Written task.
Output every non-blank line of the items below as a Markdown table with the columns Row and Item line, numbering the rows consecutively from 1.

Material supplied.
··········

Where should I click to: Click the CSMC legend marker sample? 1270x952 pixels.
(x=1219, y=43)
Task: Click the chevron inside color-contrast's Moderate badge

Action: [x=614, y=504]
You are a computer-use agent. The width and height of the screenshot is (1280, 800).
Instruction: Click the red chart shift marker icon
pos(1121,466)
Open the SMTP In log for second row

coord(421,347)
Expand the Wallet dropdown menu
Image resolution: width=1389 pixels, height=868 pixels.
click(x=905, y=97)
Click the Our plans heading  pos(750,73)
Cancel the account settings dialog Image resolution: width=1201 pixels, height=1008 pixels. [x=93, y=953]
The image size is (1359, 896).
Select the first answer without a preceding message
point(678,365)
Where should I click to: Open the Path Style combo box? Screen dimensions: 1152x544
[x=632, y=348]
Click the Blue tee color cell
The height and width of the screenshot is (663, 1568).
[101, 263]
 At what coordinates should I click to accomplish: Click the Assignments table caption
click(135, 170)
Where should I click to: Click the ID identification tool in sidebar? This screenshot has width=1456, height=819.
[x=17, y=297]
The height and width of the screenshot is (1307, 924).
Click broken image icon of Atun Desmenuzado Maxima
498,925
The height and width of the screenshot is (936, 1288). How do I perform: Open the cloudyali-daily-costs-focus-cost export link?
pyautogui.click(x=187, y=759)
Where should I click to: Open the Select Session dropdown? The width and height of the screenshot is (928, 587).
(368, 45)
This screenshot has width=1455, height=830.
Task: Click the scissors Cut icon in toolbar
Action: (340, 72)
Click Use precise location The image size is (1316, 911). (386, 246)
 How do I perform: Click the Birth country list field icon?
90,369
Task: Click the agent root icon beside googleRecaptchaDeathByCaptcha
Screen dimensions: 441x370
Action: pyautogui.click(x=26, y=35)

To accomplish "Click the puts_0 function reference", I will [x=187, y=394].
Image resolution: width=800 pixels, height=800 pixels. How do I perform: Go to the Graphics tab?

··········

Answer below.
| Row | Item line |
|---|---|
| 1 | Where should I click to: Click the CSMC legend marker sample? 1270x952 pixels. |
| 2 | (x=1219, y=43) |
| 3 | Task: Click the chevron inside color-contrast's Moderate badge |
| 4 | Action: [x=614, y=504] |
| 5 | You are a computer-use agent. The width and height of the screenshot is (1280, 800). |
| 6 | Instruction: Click the red chart shift marker icon |
| 7 | pos(1121,466) |
| 8 | Open the SMTP In log for second row |
| 9 | coord(421,347) |
| 10 | Expand the Wallet dropdown menu |
| 11 | Image resolution: width=1389 pixels, height=868 pixels. |
| 12 | click(x=905, y=97) |
| 13 | Click the Our plans heading  pos(750,73) |
| 14 | Cancel the account settings dialog Image resolution: width=1201 pixels, height=1008 pixels. [x=93, y=953] |
| 15 | The image size is (1359, 896). |
| 16 | Select the first answer without a preceding message |
| 17 | point(678,365) |
| 18 | Where should I click to: Open the Path Style combo box? Screen dimensions: 1152x544 |
| 19 | [x=632, y=348] |
| 20 | Click the Blue tee color cell |
| 21 | The height and width of the screenshot is (663, 1568). |
| 22 | [101, 263] |
| 23 |  At what coordinates should I click to accomplish: Click the Assignments table caption |
| 24 | click(135, 170) |
| 25 | Where should I click to: Click the ID identification tool in sidebar? This screenshot has width=1456, height=819. |
| 26 | [x=17, y=297] |
| 27 | The height and width of the screenshot is (1307, 924). |
| 28 | Click broken image icon of Atun Desmenuzado Maxima |
| 29 | 498,925 |
| 30 | The height and width of the screenshot is (936, 1288). How do I perform: Open the cloudyali-daily-costs-focus-cost export link? |
| 31 | pyautogui.click(x=187, y=759) |
| 32 | Where should I click to: Open the Select Session dropdown? The width and height of the screenshot is (928, 587). |
| 33 | (368, 45) |
| 34 | This screenshot has width=1455, height=830. |
| 35 | Task: Click the scissors Cut icon in toolbar |
| 36 | Action: (340, 72) |
| 37 | Click Use precise location The image size is (1316, 911). (386, 246) |
| 38 |  How do I perform: Click the Birth country list field icon? |
| 39 | 90,369 |
| 40 | Task: Click the agent root icon beside googleRecaptchaDeathByCaptcha |
| 41 | Screen dimensions: 441x370 |
| 42 | Action: pyautogui.click(x=26, y=35) |
| 43 | To accomplish "Click the puts_0 function reference", I will [x=187, y=394]. |
| 44 | Image resolution: width=800 pixels, height=800 pixels. How do I perform: Go to the Graphics tab? |